Not to Be Forgotten . . .

Given the NCLB-driven explosion in standardized testing, smaller companies are also trying to increase their market share. One of the most successful has been the nonprofit Educational Testing Service, best known for the SAT college-entrance exam and its Advanced Placement program. In 2003, for example, ETS flexed its power and won a three-year, $175 million contract to oversee California’s testing.

There are also companies that hope to make their money on scoring the tests. The federal GAO report on state spending on NCLB assessments from 2002-08, for example, used $5.3 billion as a high-end figure for tests that included essay or open-ended questions. If only multiple-choice questions are used on a test, costs could fall to $1.9 billion.

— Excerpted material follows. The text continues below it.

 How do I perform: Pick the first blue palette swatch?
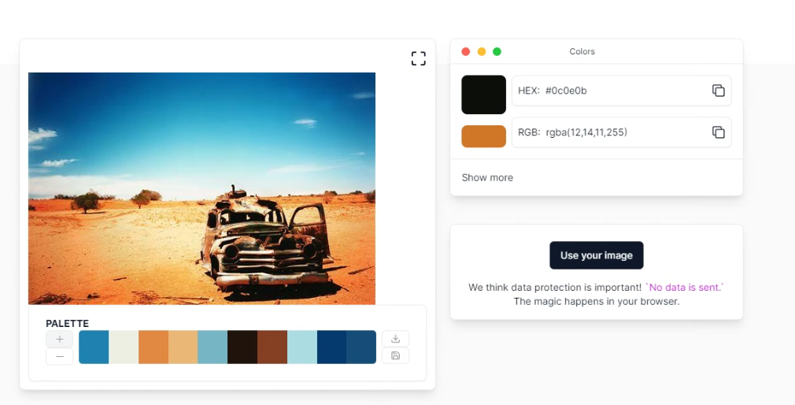pyautogui.click(x=94, y=347)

The reason is not so much in the tests as in the scoring, administering, and reporting. The GAO report, for instance, notes that in Colorado, developing the tests accounts for only 11 percent of the expenditures for the state test, with the remaining 89 percent going for test administration, scoring and reporting.

Open-ended and essay questions—which require more analytical skills than multiple-choice questions and which are considered educationally more sophisticated and worthwhile—cost far more to score. In Massachusetts, which the GAO says uses more open-ended questions in its tests, the cost was about $7 to score each test in 2002. In Virginia and North Carolina, which used mostly multiple-choice tests, the cost was less than $1 per test.

Given the financial crisis facing most state education budgets, and the consistent complaints that NCLB does not provide enough federal money to cover test costs, it’s not outlandish to predict that financial pressures may force states to adopt dumbed-down multiple-choice tests emphasizing rote memorization and regurgitation of disconnected bits of information.

Which, of course, the testing companies will be happy to provide.